この記事は表面的で静的な議論に終始している。さらに,議論の正確性を追求してだろうが,時間スケールも「高々数年から10年」というところの議論で,おそらく10年後まで状況が変わらないとみるのは不可能だろう。したがって,「今後5年以内には,人間の仕事はなくならない。」ということについてはほぼ同意する。しかし,AIやRPAのポテンシャルを考えれば10年後に人間でなければできない仕事はほとんど存在しないと考えておくほうが現実的だろう。後は「効率」の問題だ。今後も,世界中のネットワークにつながったコンピュータの数は幾何級数ないしは指数関数的に増大するだろう。したがって,今後も「当分の間」「ムーアの法則」的な速度で計算能力の総量は増大する。この計算パワーをAIやRPAが利用する。さらに,RPAやAIは相互に連携するようになるだろう。人間の事務的労働のモデルとしての「IPO」のうちの「P」を人間がやるかAI,RPAがやるかになる。「創造的な」作業とはなんだろうか。ここでの議論も恣意的で暗黙の裡に了解されたところでの議論になっているが,その了解が正しいか?「暗黙の了解」が本当にかみ合っているか。その議論が不十分だ。さらに「チューリングテスト」で創造的な仕事をする人(たとえば脚本家)の仕事をAIに対照的にやらせてみて,区別ができないようなレベルのシナリオのアウトプットが出てきたら(10年後にはできるかもしれない)創造的な仕事も少なくとも一部はAIやRPAに置き換わる。重要なことはコストは「劇的に」下がり,「ほどほどの」品質のものはできるだろうということだ。それによって,世界の現在の労働需要の20%が置き換えによって10年後に消失すると仮定して,さらにその置き換える労働量が年率20%ずつ増加するとしたらそれに見合う労働需要をこの社会・経済システムは創生できるのだろうか。この仮定が合理的とは思わないが,花は無しく非現実的とも思わない。我々はそういう時代に生きていると認識している。(2017/02/28 17:22)

「人手不足」が多くの企業や商店で叫ばれているが、この絶好の機会に「ロボット化」による生産性向上に取り組む企業は悲しくなる程少ない。「人手不足」の殆どが「安い労働力の不足」であり、高い給料出してでも欲しい労働力ではないのだ。だから、多くの経営者には金の掛かるロボット化を推進する気もない。私の友人の一人は68歳になった今も「正社員」として働き続けている。彼は現在週休4日で稼働日は火曜日から木曜日までの3日間のみで、給料はその稼働日現象に比して減少しているので、年金も満額受給している。然も仕事が忙しくなると、実質は週休2日になり、休日出勤の代休もなし。聞くと、会社は若い人を採用したいが、給料が安過ぎて応募がないとのこと。
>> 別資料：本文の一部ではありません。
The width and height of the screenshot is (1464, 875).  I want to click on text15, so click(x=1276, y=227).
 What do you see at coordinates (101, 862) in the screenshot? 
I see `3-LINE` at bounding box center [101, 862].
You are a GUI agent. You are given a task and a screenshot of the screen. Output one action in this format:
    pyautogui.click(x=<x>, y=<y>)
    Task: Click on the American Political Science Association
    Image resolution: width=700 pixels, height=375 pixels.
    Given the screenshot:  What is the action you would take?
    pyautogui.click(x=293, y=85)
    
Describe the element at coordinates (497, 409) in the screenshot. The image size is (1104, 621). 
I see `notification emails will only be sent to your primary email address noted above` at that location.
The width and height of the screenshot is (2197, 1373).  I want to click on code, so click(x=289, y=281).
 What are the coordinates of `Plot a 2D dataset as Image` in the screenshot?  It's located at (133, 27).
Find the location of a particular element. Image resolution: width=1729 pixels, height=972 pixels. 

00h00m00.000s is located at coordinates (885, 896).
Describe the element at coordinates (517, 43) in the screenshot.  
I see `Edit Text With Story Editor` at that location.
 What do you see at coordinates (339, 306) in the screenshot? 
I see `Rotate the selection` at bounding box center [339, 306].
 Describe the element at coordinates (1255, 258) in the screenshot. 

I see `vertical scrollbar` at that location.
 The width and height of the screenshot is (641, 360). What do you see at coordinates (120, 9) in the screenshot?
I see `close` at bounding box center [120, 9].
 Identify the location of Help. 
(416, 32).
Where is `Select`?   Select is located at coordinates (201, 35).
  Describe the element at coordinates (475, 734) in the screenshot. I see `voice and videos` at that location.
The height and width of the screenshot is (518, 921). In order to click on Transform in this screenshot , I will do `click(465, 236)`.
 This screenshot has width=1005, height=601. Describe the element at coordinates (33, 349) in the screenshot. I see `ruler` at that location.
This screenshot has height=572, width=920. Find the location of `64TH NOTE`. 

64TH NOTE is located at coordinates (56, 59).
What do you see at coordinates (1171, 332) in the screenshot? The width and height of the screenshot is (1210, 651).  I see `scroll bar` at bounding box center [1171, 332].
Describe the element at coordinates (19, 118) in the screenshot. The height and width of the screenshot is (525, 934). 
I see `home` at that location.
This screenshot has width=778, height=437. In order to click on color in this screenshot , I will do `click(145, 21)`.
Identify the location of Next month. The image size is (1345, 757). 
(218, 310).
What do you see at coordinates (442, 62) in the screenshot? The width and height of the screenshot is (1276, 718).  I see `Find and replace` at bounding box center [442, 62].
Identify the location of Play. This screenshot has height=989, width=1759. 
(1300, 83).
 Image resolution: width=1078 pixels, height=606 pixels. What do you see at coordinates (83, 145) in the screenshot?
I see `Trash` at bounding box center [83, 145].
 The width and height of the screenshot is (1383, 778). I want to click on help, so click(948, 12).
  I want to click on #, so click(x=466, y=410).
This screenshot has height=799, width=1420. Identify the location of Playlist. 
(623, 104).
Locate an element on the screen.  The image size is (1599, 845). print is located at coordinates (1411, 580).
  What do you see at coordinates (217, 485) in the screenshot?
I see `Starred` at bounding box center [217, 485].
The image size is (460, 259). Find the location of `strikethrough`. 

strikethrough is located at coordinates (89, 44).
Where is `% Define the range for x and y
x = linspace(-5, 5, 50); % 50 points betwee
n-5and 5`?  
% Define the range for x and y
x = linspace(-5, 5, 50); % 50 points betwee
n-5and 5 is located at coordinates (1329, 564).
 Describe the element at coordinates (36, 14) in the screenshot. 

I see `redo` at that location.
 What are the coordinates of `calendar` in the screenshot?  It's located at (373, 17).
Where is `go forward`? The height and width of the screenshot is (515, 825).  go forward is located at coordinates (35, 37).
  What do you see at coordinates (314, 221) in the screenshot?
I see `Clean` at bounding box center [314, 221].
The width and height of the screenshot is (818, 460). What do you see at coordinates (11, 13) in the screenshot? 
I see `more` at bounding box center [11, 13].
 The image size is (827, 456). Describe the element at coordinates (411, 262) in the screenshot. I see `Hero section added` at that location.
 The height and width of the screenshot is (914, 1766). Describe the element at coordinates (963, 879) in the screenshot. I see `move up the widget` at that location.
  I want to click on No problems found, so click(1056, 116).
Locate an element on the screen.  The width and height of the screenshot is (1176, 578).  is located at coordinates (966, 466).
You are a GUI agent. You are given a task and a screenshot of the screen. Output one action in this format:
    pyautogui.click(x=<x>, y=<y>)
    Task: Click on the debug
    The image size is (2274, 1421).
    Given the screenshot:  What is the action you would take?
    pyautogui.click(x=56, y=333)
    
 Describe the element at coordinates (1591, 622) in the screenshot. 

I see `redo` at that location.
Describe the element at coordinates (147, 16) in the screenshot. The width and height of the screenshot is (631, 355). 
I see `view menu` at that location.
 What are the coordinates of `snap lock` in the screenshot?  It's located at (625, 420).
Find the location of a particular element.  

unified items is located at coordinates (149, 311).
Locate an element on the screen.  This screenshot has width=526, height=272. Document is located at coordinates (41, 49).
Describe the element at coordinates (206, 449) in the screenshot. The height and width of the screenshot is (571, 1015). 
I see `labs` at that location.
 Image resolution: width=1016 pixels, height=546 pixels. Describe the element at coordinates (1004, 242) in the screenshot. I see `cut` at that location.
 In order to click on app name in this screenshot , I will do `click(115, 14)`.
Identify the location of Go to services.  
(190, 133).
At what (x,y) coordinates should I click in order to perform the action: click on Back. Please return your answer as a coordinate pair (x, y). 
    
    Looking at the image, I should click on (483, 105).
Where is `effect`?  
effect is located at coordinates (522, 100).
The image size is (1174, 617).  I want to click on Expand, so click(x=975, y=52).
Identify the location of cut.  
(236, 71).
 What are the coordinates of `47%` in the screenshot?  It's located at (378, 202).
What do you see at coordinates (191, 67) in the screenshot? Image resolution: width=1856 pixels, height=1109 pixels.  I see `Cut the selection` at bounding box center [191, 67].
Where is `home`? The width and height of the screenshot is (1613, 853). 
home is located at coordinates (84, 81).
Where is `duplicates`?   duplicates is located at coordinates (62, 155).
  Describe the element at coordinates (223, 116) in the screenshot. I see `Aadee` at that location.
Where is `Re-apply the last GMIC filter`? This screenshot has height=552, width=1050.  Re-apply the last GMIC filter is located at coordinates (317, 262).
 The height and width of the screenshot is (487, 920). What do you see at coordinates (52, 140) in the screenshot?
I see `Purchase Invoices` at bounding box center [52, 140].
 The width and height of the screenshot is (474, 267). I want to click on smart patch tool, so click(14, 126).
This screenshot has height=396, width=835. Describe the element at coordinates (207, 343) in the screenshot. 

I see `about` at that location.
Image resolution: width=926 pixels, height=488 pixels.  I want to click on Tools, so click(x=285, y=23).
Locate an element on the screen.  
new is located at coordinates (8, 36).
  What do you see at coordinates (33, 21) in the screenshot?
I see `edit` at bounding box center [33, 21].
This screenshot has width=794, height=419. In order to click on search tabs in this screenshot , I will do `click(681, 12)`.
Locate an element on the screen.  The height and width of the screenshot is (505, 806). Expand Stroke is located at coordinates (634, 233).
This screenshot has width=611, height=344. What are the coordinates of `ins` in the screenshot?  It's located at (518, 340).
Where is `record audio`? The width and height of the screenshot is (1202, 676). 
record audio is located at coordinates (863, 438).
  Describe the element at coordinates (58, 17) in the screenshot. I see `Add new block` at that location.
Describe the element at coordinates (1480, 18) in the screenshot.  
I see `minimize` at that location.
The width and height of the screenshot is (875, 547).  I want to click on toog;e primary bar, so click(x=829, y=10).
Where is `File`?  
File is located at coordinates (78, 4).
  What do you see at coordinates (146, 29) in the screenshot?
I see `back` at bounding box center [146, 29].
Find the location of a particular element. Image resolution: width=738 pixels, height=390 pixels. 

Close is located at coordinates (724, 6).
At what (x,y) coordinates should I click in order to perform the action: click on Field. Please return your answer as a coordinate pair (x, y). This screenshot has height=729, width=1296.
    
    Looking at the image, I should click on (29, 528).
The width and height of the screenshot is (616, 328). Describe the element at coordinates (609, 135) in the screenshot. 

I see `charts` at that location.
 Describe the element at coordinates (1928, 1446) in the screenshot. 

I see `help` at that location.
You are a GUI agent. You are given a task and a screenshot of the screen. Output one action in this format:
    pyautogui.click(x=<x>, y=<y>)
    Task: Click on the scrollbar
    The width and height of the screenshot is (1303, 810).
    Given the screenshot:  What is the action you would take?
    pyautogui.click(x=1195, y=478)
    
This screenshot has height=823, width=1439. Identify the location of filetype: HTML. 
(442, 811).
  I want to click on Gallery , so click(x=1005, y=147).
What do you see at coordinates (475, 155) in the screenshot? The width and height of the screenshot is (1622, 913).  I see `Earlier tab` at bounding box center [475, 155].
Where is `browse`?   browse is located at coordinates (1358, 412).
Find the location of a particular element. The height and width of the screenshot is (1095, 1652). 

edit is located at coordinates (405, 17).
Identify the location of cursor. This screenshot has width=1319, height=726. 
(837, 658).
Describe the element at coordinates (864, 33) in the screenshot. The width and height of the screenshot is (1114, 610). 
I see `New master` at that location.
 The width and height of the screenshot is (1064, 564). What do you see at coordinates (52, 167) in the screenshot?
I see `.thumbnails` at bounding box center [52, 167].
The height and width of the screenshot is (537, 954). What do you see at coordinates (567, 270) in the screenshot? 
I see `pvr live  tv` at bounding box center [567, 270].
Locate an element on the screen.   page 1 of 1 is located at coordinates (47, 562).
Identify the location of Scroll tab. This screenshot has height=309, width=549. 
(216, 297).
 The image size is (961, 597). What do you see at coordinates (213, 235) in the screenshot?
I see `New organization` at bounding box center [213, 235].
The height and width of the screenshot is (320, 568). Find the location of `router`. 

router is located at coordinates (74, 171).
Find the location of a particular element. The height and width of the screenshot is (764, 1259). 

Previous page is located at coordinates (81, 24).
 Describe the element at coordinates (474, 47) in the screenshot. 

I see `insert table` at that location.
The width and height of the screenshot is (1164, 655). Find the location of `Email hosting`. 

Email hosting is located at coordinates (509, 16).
会社も年はとっても仕事は良く分かっているし、給料も安い高齢社員の方がコストパーフォーマンスも良いので、会社全体の老齢化が進んでいると言う。このままではあと数年すると、会社は仕事を請け負うだけの社員が足りず消滅するしかなくなるだろう。この様な会社は現在日本には「掃いて捨てるほど」存在していると思う。心ある経営者は、是非ロボット化やAI採用などによる生産性向上に投資して欲しい。それが日本全体の生産性を上げ、国民一人当たりのドルベースのGDPを引き上げる事になる。ありとあらゆる手段を講じて「安い労働力」を集める事からは卒業して欲しい。(2017/02/24 11:34)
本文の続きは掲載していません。